EXCERPTED DATA >>
^^^^

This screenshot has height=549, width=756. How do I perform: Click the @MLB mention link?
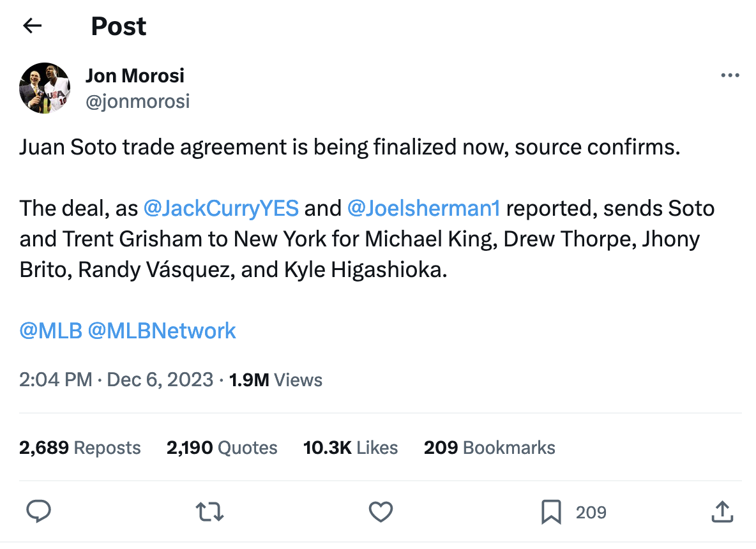[x=51, y=331]
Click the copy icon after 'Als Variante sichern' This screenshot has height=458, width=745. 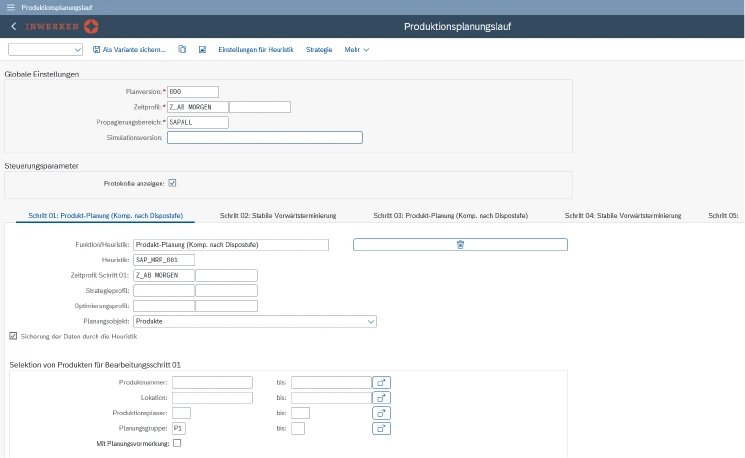[182, 49]
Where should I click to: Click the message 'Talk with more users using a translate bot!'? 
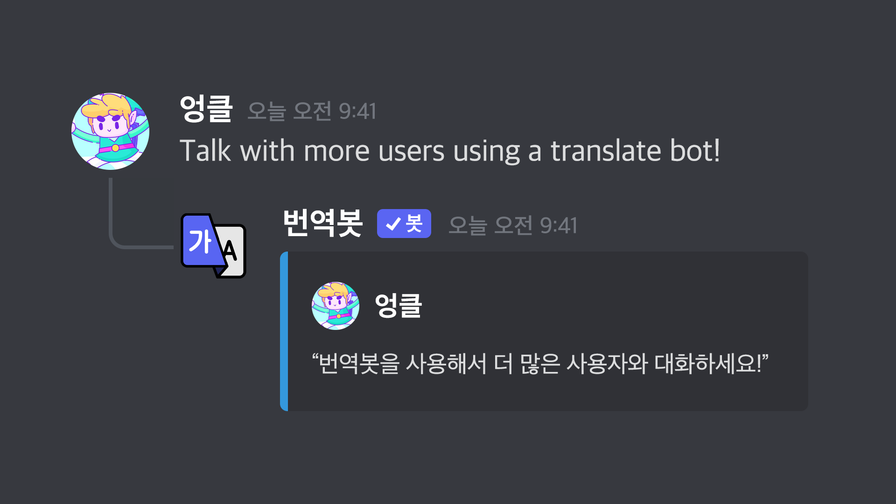click(450, 151)
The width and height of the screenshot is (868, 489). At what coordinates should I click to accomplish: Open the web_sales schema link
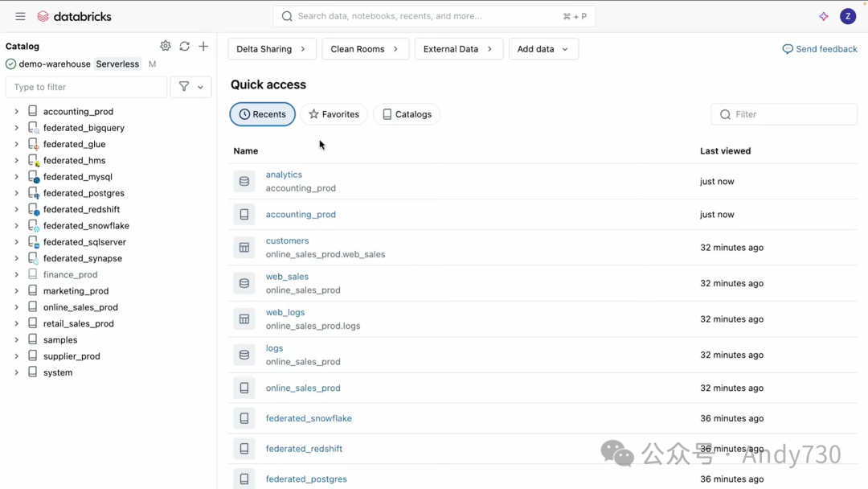click(x=287, y=277)
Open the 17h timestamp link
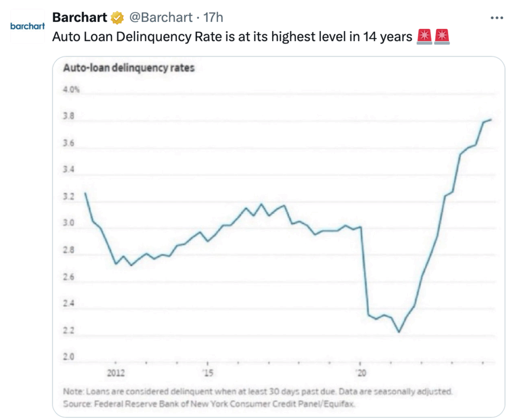Screen dimensions: 519x420 tap(213, 18)
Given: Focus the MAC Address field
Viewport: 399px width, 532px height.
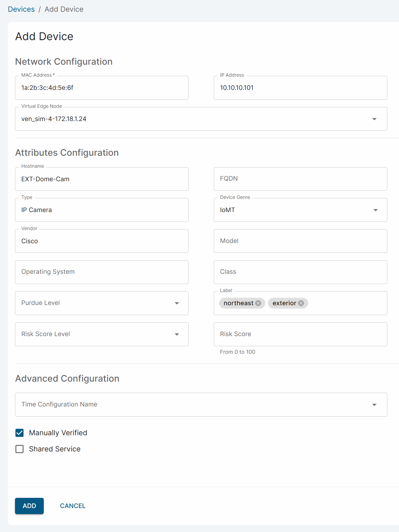Looking at the screenshot, I should (102, 88).
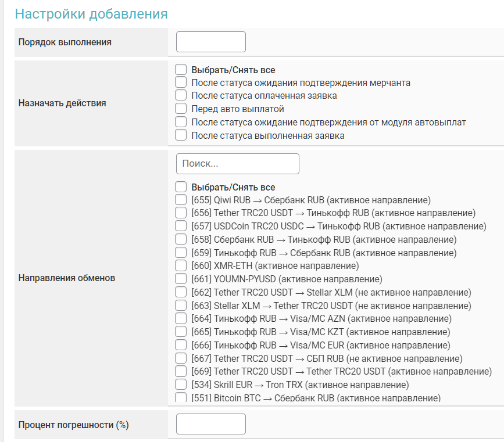504x442 pixels.
Task: Enable После статуса ожидания подтверждения мерчанта
Action: coord(181,82)
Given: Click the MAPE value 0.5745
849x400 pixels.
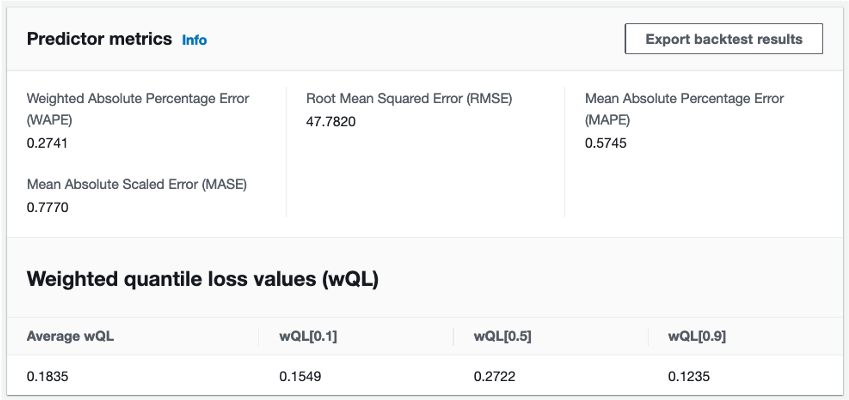Looking at the screenshot, I should point(605,143).
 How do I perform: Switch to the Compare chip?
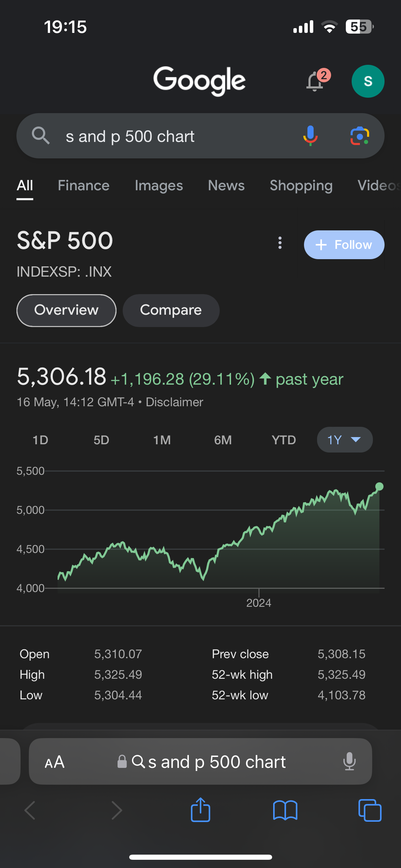coord(171,310)
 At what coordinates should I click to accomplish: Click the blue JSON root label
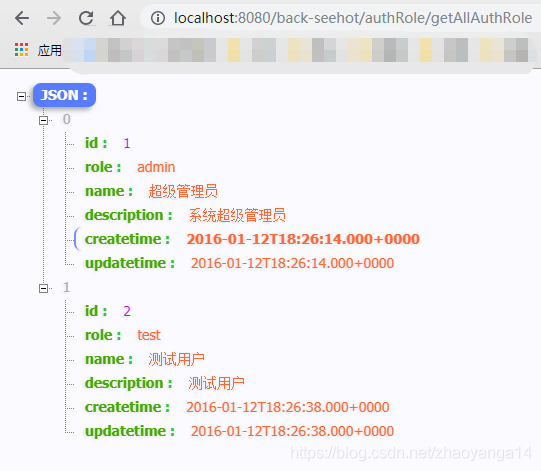pos(64,95)
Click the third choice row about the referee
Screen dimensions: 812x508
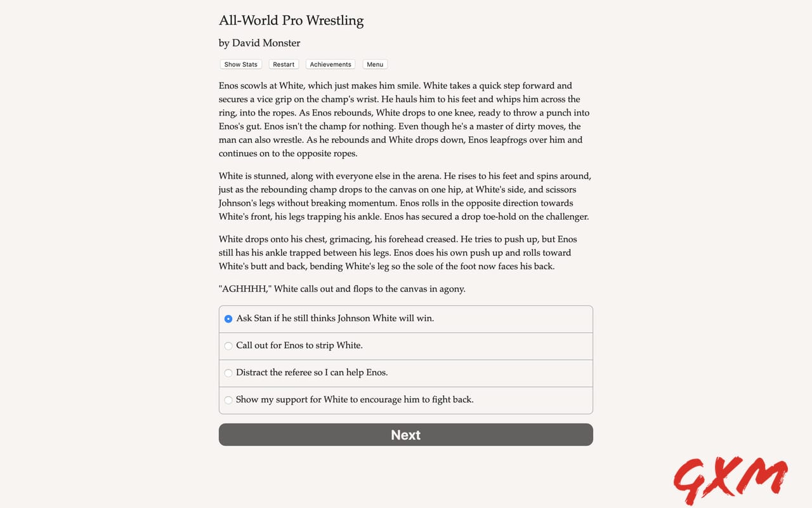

^^^^

TASK DETAILS >>
Give the count of lines in the records that contain "Given", and no other text.

WRITTEN ANSWER >>
2